DATA LISTING: Begin
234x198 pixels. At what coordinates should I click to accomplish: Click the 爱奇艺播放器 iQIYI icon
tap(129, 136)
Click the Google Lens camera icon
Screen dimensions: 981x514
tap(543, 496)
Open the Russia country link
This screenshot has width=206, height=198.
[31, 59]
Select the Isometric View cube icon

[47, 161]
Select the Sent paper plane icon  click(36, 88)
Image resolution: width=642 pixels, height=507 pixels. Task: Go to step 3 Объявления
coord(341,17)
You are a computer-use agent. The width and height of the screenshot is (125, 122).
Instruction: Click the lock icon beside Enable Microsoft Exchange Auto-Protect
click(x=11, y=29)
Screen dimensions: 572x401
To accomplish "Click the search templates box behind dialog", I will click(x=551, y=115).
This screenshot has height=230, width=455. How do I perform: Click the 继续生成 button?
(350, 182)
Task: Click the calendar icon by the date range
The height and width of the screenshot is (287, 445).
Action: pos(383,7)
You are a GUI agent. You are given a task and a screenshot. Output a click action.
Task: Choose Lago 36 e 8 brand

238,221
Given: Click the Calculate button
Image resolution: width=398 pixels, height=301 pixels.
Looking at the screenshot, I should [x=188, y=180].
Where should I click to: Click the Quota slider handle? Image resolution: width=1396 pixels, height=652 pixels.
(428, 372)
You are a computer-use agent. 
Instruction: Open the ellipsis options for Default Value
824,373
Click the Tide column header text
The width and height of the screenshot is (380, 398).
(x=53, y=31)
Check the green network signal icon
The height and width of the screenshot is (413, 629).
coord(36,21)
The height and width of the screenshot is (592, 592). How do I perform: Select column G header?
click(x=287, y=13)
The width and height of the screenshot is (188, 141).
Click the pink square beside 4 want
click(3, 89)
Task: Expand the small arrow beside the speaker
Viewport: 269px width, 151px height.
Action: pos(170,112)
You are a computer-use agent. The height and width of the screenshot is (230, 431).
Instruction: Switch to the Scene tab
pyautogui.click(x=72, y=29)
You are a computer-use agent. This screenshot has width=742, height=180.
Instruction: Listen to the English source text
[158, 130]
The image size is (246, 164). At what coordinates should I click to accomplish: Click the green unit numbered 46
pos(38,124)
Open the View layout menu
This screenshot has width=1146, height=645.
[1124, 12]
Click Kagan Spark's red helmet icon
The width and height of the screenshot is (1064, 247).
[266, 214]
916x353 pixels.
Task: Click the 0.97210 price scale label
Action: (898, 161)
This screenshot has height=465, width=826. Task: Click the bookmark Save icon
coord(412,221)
DATA LISTING: End
*TASK PROMPT*: Go through the data and copy every line that includes "computer".

*RESPONSE TO THE EXERCISE*:
You are a computer-use agent. The width and height of the screenshot is (125, 122).
You are a computer-use agent. 
You are a computer-use agent. The height and width of the screenshot is (230, 431).
You are a computer-use agent. This screenshot has width=742, height=180.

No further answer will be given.